« Aujourd’hui chez nous, on s’interroge pour savoir si la Russie peut connaître une baisse de son produit intérieur brut (PIB) équivalente à celle de 2009 (- 7,8 %) et si c’est toujours une économie émergente ou un pays qui va évoluer selon ses propres règles », relatait Natalia Orlova (notre photo), chef économiste d’Alfa Bank, lors d’une matinale du Club du Cepii (Centre d’études prospectives et d’informations internationales), le 2 mars.

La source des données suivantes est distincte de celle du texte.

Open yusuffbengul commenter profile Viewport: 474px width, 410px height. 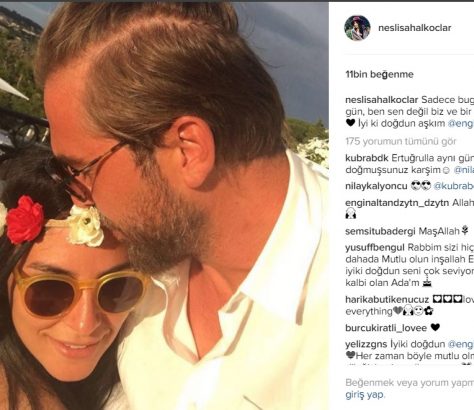tap(375, 248)
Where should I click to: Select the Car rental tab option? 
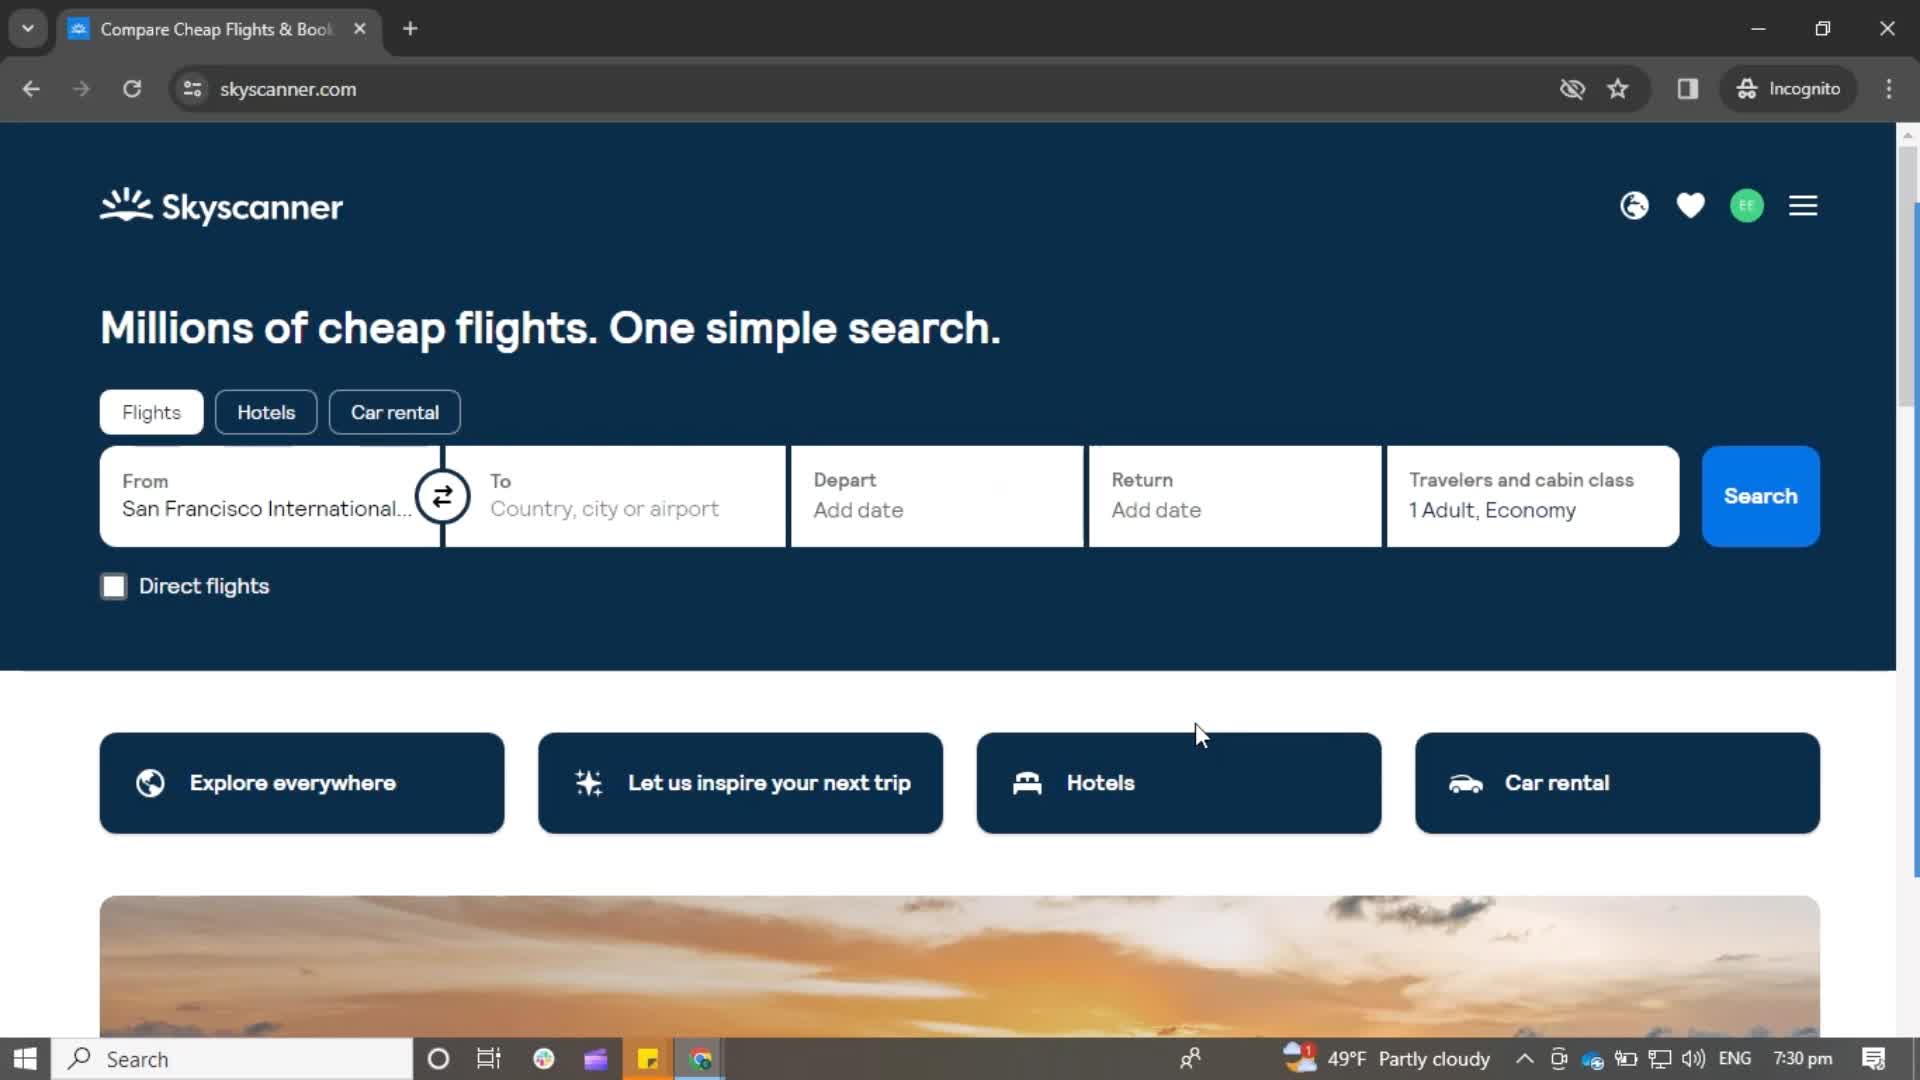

Malgré l’embargo économique des nations occidentales, l’économiste russe, formée en partie en France (université de Clermont-Ferrand), prévoit plutôt une situation de stagnation. « On ne retrouvera pas les plus de 4 % de 2010 et 2011, mais, en même temps, le PIB peut croître de 1 à 2 % pendant trois à cinq ans, surtout si les prix du pétrole remontent », a-t-elle exposé dans un excellent français.
Pour autant, les hydrocarbures ne constitueront pas pour elle la clé du développement, ce seront les réformes structurelles. Aujourd’hui, la croissance économique souffre d’un double handicap : une évolution démographique défavorable et des capacités de production insuffisantes.
Un manque de main d’œuvre qualifiée
La Russie manque de main d’œuvre. Entre 1989 et 2012, le nombre de jeunes de moins de 20 ans est tombé de 44 à 30 %, ce qui correspond à une perte de 14 millions d’individus. « L’immigration, en provenance surtout d’Asie, peut aider dans certains secteurs, mais pas dans tous. L’économie est devenue sophistiquée », explique Natalia Orlova, estimant, toutefois, que « dans l’avenir, la Russie pourrait profiter d’une main d’œuvre plus qualifiée originaire d’Ukraine ».
Second frein, l’industrie, fonctionnant à pleine capacité, n’est pas capable d’accroître son niveau de production. Sa seule possibilité pour gagner de la compétitivité est donc une baisse de la monnaie, le rouble. Or, tant qu’il n’y aura pas de mesures structurelles, « la productivité restera faible », expose Natalia Orlova, qui craint que, « si l’inflation augmente, de nouvelles pressions sur le rouble apparaissent », ce qui pèserait alors sur le seul véritable moteur de la relance, c’est-à-dire l’investissement.
Certes, de grandes entreprises internationales cherchent aujourd’hui à profiter du contexte économique pour réaliser des acquisitions en Russie, mais le climat d’affaires n’est pas favorable aux investissements directs étrangers (IDE). Au sein du gouvernement, nombreux sont ceux qui veulent privilégier l’investissement russe. C’est pourquoi la corruption y est généralement acceptée. Elle est une barrière aux IDE et est utilisée généralement en faveur des opérateurs locaux.
Une coopération limitée avec la Chine
Au demeurant, Natalia Orlova se déclare « pessimiste » quant à l’évolution de la coopération avec la Chine. S’agissant du partenariat financier, « les Chinois ne se pressent pas », assure-t-elle. Quant au volet pétrolier, « où sont les investissements chinois ?», interroge-t-elle. Le secteur des hydrocarbures étant aux mains des Russes, « il devrait le rester », pense-t-elle, la corruption servant aussi à les protéger.
Au total, les IDE comptent peu dans l’économie russe. Les acteurs étrangers sont surtout présents dans l’automobile et l’agroalimentaire, deux secteurs qui bénéficient de la bonne tenue jusqu’à présent de la consommation, soutenue par les hausses de salaires et la diminution du chômage, dont le taux est historiquement faible à 5 %. En 2013, 59 % des dépenses dépendaient du budget public : 25 % pour les salaires des fonctionnaires et 34 % pour les retraités. L’État continue à créer des emplois et à augmenter les salaires.
Pour autant, la consommation ne sera pas aussi forte que par le passé, en raison notamment de la progression de l’inflation, qui est passée de 6 % à 11 % à la fin de l’année dernière, puis à 14 % aujourd’hui. Elle monterait encore à 17 % en mai prochain, avant de redescendre à 10 % à la fin de l’année, selon l’économiste d’Alfa Bank, qui juge « hautement irréalistes », les prévisions de 4 à 4,5 % de la Banque centrale russe (CBR). Pour Natalia Orlova, compte tenu des risques inflationnistes et de la faible croissance économique, « une nouvelle phase de dépréciation du rouble est juste une question de temps ».